• [Source material]:

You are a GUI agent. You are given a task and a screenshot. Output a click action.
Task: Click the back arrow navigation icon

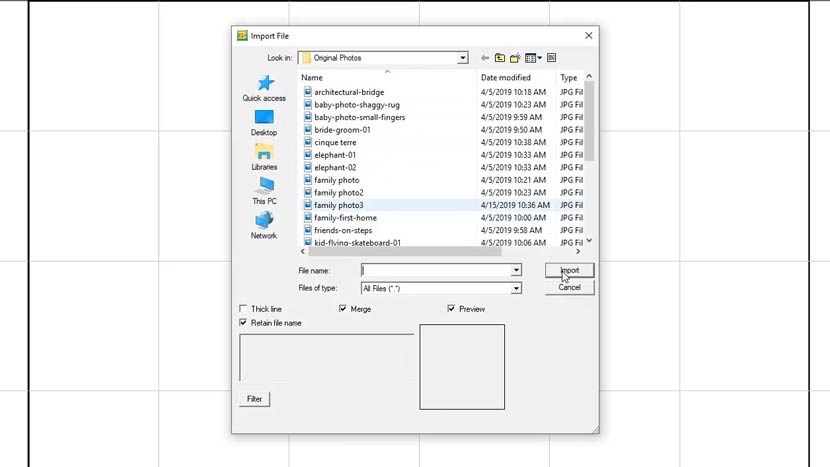coord(484,58)
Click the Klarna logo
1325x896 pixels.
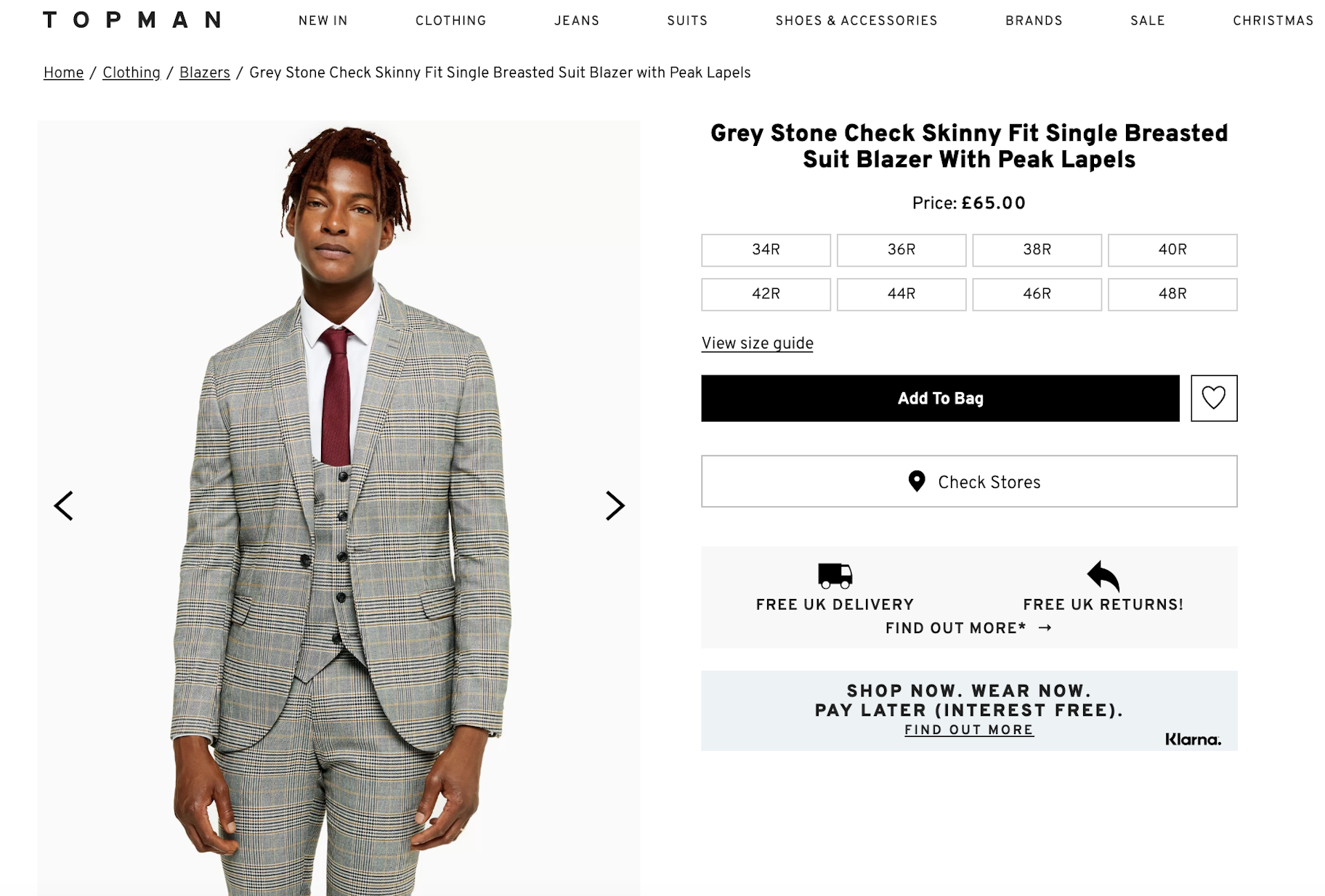point(1193,739)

• [Requirement]: The listing above must be retyped word for word, without the pictures.

• [Solution to this task]:
You are a GUI agent. You are given a task and a screenshot. Output a click action.
Task: Click the back arrow navigation icon

coord(484,58)
Click the Klarna logo
1325x896 pixels.
point(1193,739)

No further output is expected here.